Running the Vicuna-33B/13B/7B Chatbot with FastChat
Introduction
The Vicuna chatbot is an open-source conversational AI model trained using fine-tuning LLaMA on user-shared conversations collected from ShareGPT. It has demonstrated remarkable performance, surpassing other models such as OpenAI ChatGPT, Google Bard, LLaMA, and Stanford Alpaca in more than 90% of cases. This case study will guide you through initializing the environment and running the Vicuna-13B chatbot using the FastChat inference framework.
Model and Software References:
- Vicuna Blog: [https://lmsys.org/blog/2023-03-30-vicuna/]

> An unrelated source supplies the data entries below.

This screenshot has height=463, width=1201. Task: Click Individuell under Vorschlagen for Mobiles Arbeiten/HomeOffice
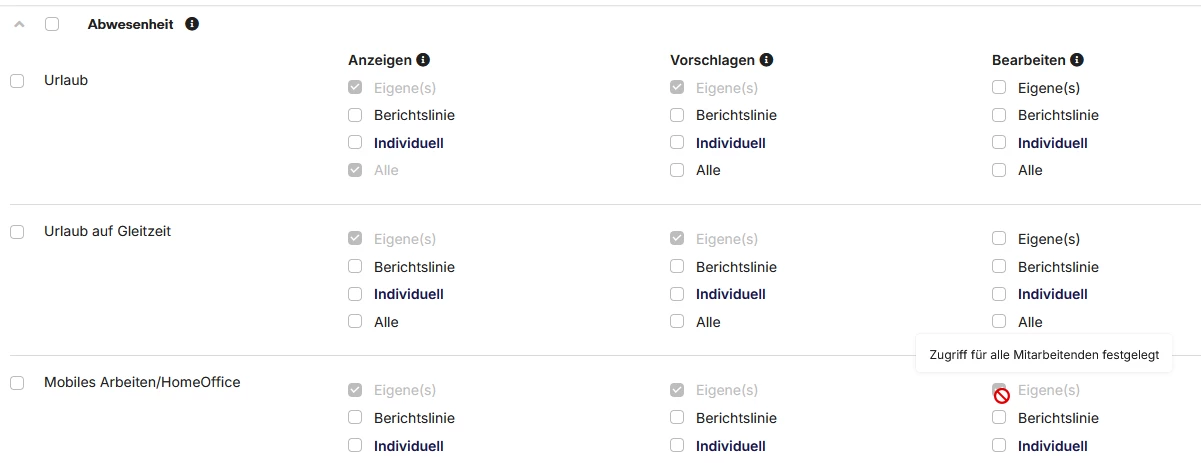coord(730,446)
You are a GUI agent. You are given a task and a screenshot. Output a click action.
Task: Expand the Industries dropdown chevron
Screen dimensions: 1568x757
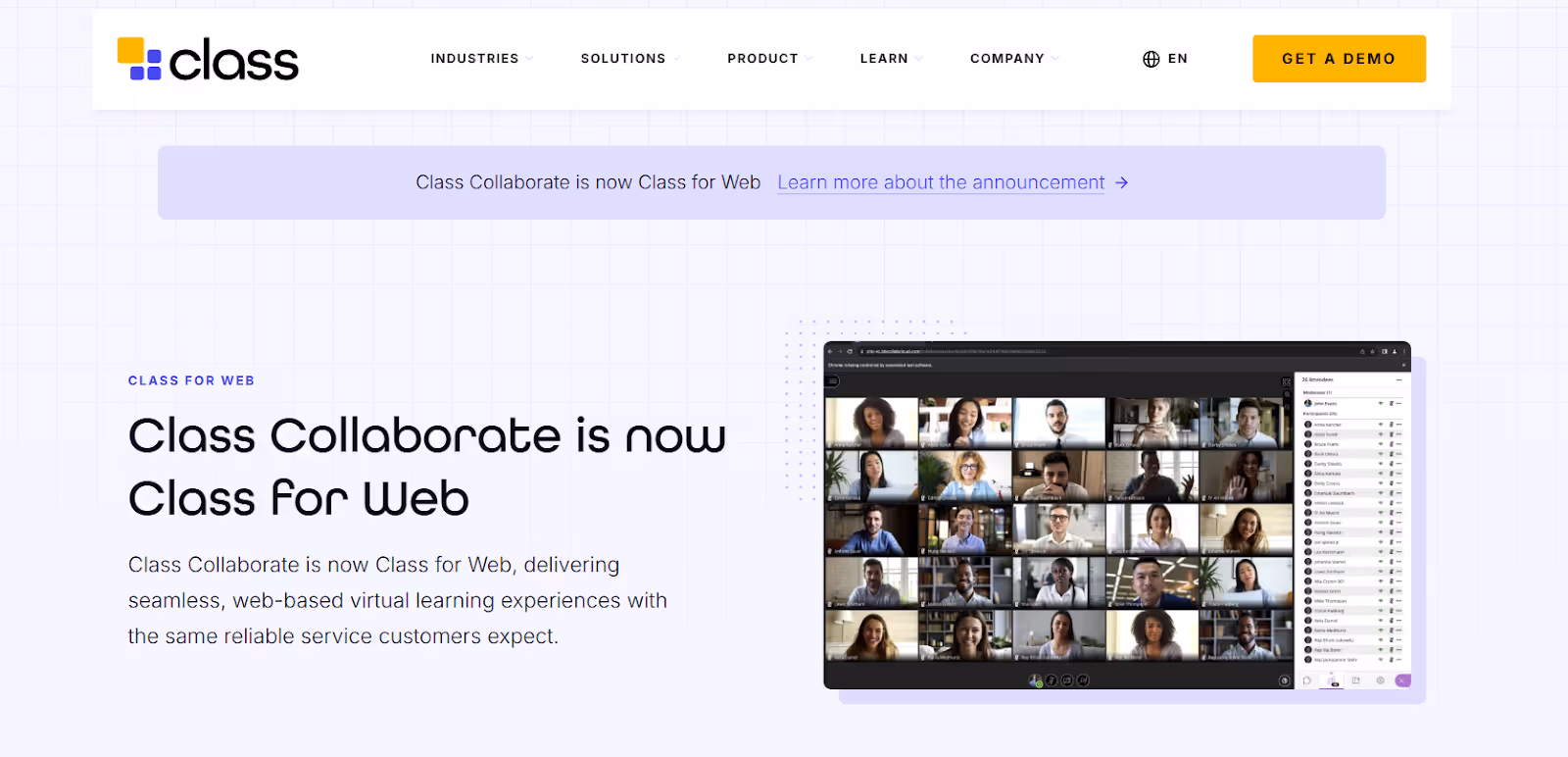click(529, 59)
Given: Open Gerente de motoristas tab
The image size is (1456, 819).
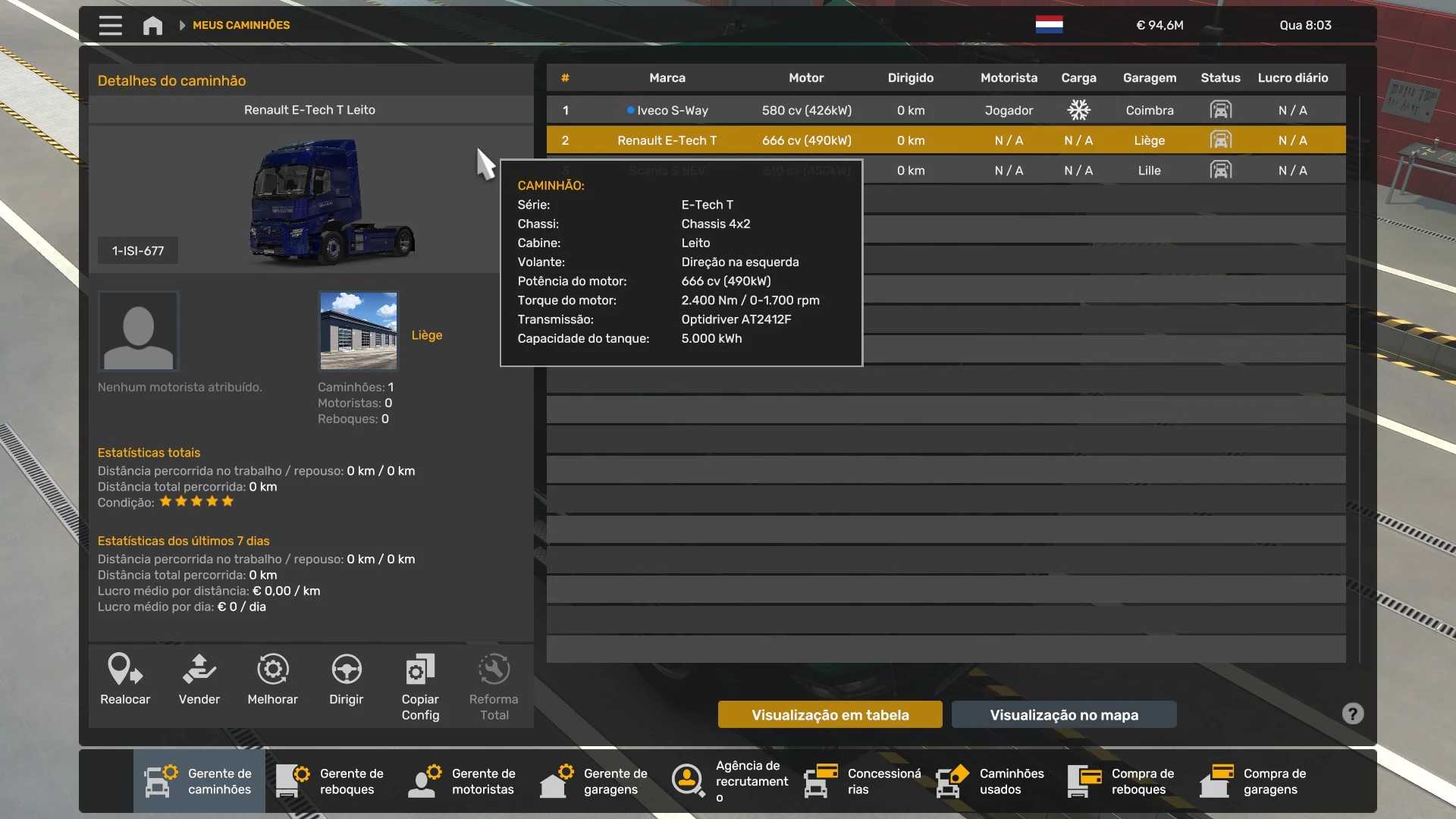Looking at the screenshot, I should (463, 781).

- FastChat GitHub Repository: [https://github.com/lm-sys/FastChat]
Installation and Setup
# Create conda environment
# conda create -n [env_name]
conda create -n chatbotDemo
# source activate [env_name]
source activate chatbotDemo
# Install required packages
conda install pip
pip3 install fschat
Loading up the environment
You may activate the prepared environment at any time by running the following:
# source activate [env_name]
source activate chatbotDemo
Launch a chatbot with one GPU
To run the Vicuna chatbot using a GPU, execute the following command:
# request 4 core, 50 GB RAM, 3g.40gb GPU resource with interactive shell
srun -p gpu --gpus 3g.40gb:1 -c 4 --mem 50000 --pty bash
source activate chatbotDemo
python3 -m fastchat.serve.cli --model-path /pfss/toolkit/vicuna-13b --style rich
python3 -m fastchat.serve.cli --model-path /pfss/toolkit/vicuna-13b-v1.3 --style rich
# a smaller version Vicuna-7B is also provided
python3 -m fastchat.serve.cli --model-path /pfss/toolkit/vicuna-7b --style rich
# vicuna 33b model requires more resources
# request 16 core, 100 GB RAM, a100 GPU resource with interactive shell
srun -p gpu --gpus a100:1 -c 16 --mem 100000 --pty bash
python3 -m fastchat.serve.cli --model-path /pfss/toolkit/vicuna-33b-v1.3 --style rich
Launch with CPU
If you prefer to run the chatbot on a CPU (requires around 60GB of CPU memory), follow these steps:
# request 4 core, 70 GB resource with interactive shell
srun -p batch -c 4 --mem 70000 --pty bash
source activate chatbotDemo
python3 -m fastchat.serve.cli --model-path /pfss/toolkit/vicuna-13b --style rich
Conclusion
Following these steps, you can successfully set up and run the Vicuna-13B chatbot using the FastChat inference framework. Feel free to explore fine-tuning the model and evaluating the chatbot using the resources available on the Vicuna-13B website.